Now I wanted to upload my own data for indexing. But my xml data was too huge to paste in the command prompt and I had not figured a way to upload files using their name through cURL. So I whipped up an HTML with a file submit form, with the action as my Solr update link.
<html> <head> </head> <body> <form action="http://solr.com:8080/solr/update" enctype="multipart/form-data" method="post"> <input type="file"> <input type="submit" value="Send"> </form> </body> </html>
I configured Solr for auto commit by changing the options present in solrconfig.xml, present in Solr home folder. It comes commented in Solr download.

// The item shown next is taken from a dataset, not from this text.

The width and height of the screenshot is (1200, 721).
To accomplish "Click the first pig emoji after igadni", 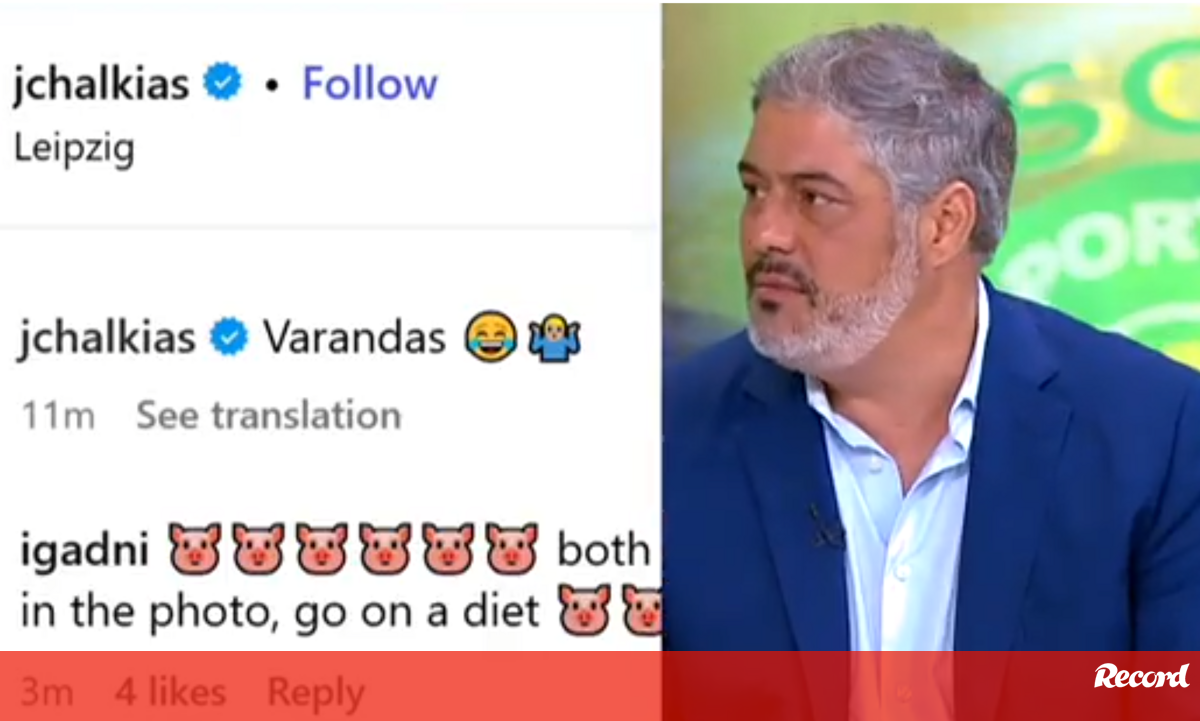I will [194, 548].
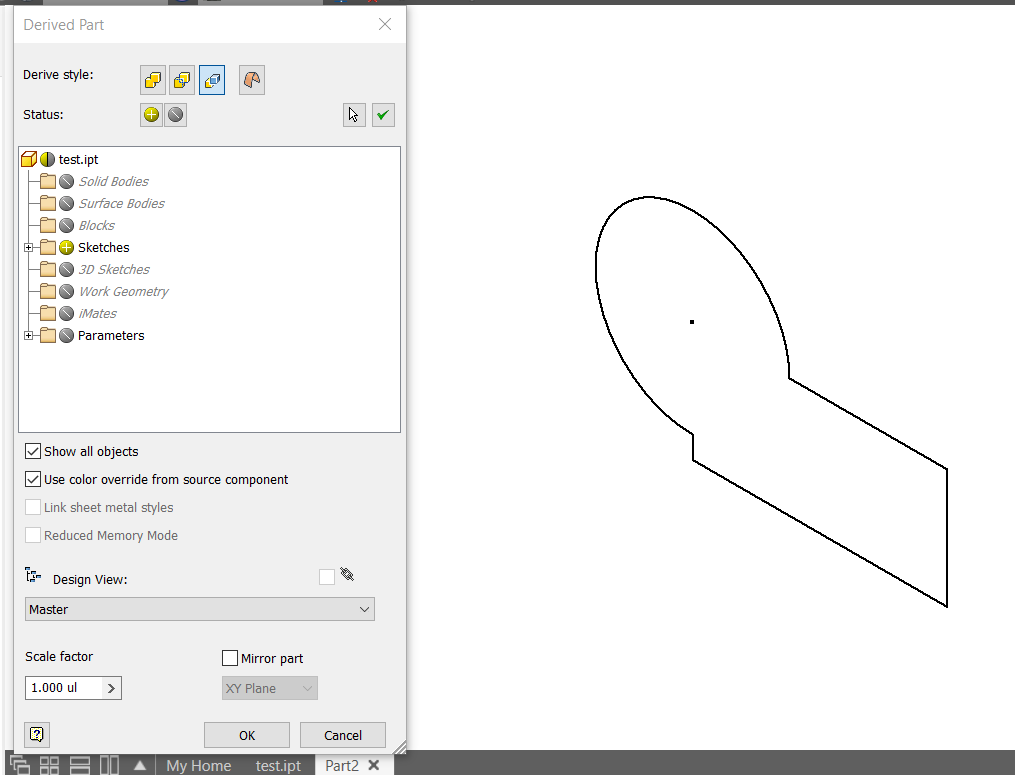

<autoCommit> <maxDocs>10</maxDocs> </autoCommit>
I uploaded a document and tried searching for it but the query did not return any result. After lots of fidgeting around the net came to know that you have to specify the fields present in the document that you upload in schema.xml file present in Solr home conf folder.
My xml document looked as below:
<add> <doc> <field name="name">foo</field> <field name="category">foocat</field> <field name="id">0</field> </doc> <doc> <field name="name">bar</field> <field name="category">barCat</field> <field name="id">1</field> </doc> . . . .
So added the following under the fields element present in schema.xml
<field name="id" type="string" indexed="true" stored="true" required="true" /> <field name="name" type="string" indexed="true" stored="true" required="true" /> <field name="category" type="string" indexed="true" stored="true" required="true" />
After making these changes you have to bounce resin. Otherwise the changes made will not be picked up. Still my search results where returning me blanks. Still more fidgeting around and got to know that the fields have to be added to copyField element also.
Added the below to schema.xml
<copyField source="id" dest="text"/> <copyField source="category" dest="text"/> <copyField source="name" dest="text"/>
Bounced resin. Yippeeee. My searches started working.
One day of adventure with Lucene and Solr comes to an end. Will keep you guys posted as I tread deep into Apache Lucene and Solr.